I’m getting the same error using the Nsight Eclipse and a new project.

Is there a setting inside of Nsight that I can set to handle the linking ?

For anyone that needs it … I found the answer regarding Nsight on Stack Overflow:

https://stackoverflow.com/questions/38260577/generating-relocatable-device-code-using-nvidia-nsight

The defined way to enable this capability for an Nsight EE project is to do so at project creation time. After selecting File…New…CUDA C/C++ Project, you will be presented with the project creation wizard/dialog. Enter a project name and click “Next”. You will then be taken to the “Basic settings” dialog page.
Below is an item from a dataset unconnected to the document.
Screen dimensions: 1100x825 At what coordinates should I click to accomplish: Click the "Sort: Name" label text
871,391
Here you will see an option “Device linker mode:” and the choices will be “Whole program compilation” (default) or “Separate compilation”. If you select “Separate compilation”, then your project will be set up for relocatable device code generation. – Robert Crovella Jul 8 '16 at 10:42
2

After a project is created, you can also make this change by going to Project…Properties…Build…Settings. Here you will see a page similar to the one mentioned above in the “Basic settings” dialog page. You can similarly change “Device linker mode:” on this page from “Whole program compilation” to “Separate compilation” in order to turn on generation of relocatable device code, after the project has already been created. – Robert Crovella Jul 8 '16 at 10:47

Trying to get the exact same code as above working to synchronize the grid. After adding -rdc=true the project compiles without error but when run returns

device kernel image is invalid

The error is thrown at the first cuda function called - a cudaMalloc.
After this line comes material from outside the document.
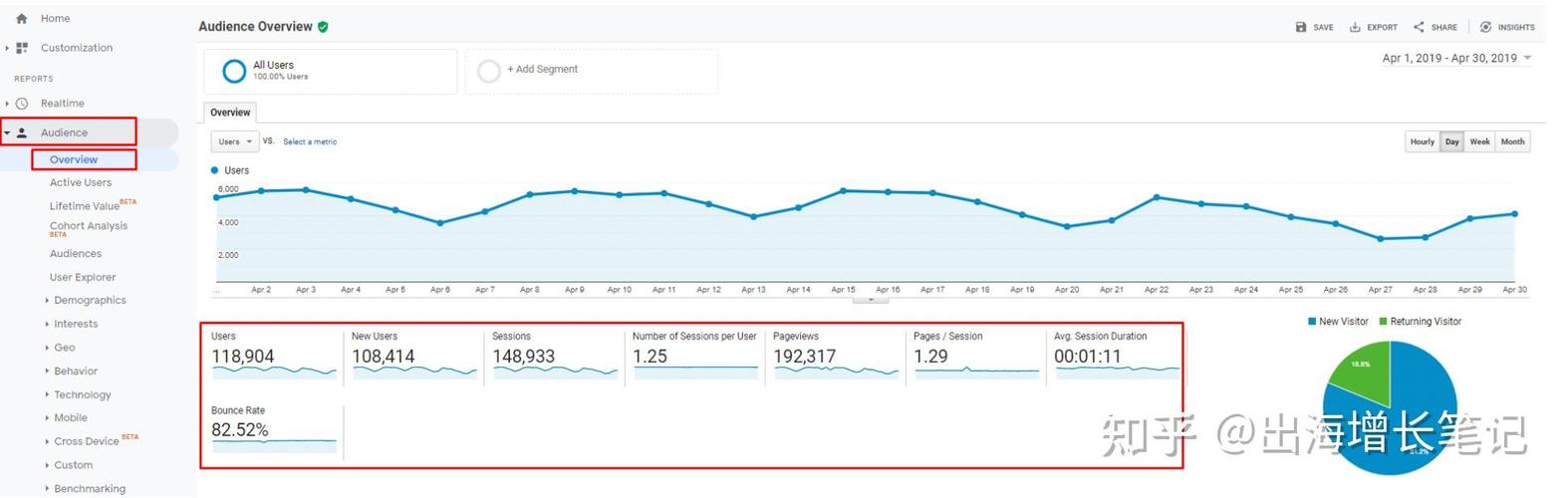1568x498 pixels.
Task: Switch chart granularity to Hourly
Action: click(1422, 141)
During the compilation there is a warning

nvlink warning : SM Arch (‘sm_30’) not found in ‘CMakeFiles/generated.o’

The code works correctly with no warning at compilation if the rdc flag and cooperative group code is removed. How can this be fixed?

Turns out it was the linking that was causing the issue. Added the line

string(APPEND CMAKE_CUDA_FLAGS " -gencode arch=compute_70,code=sm_70")

to the CMakeLists.txt file as suggested here to resolve the error.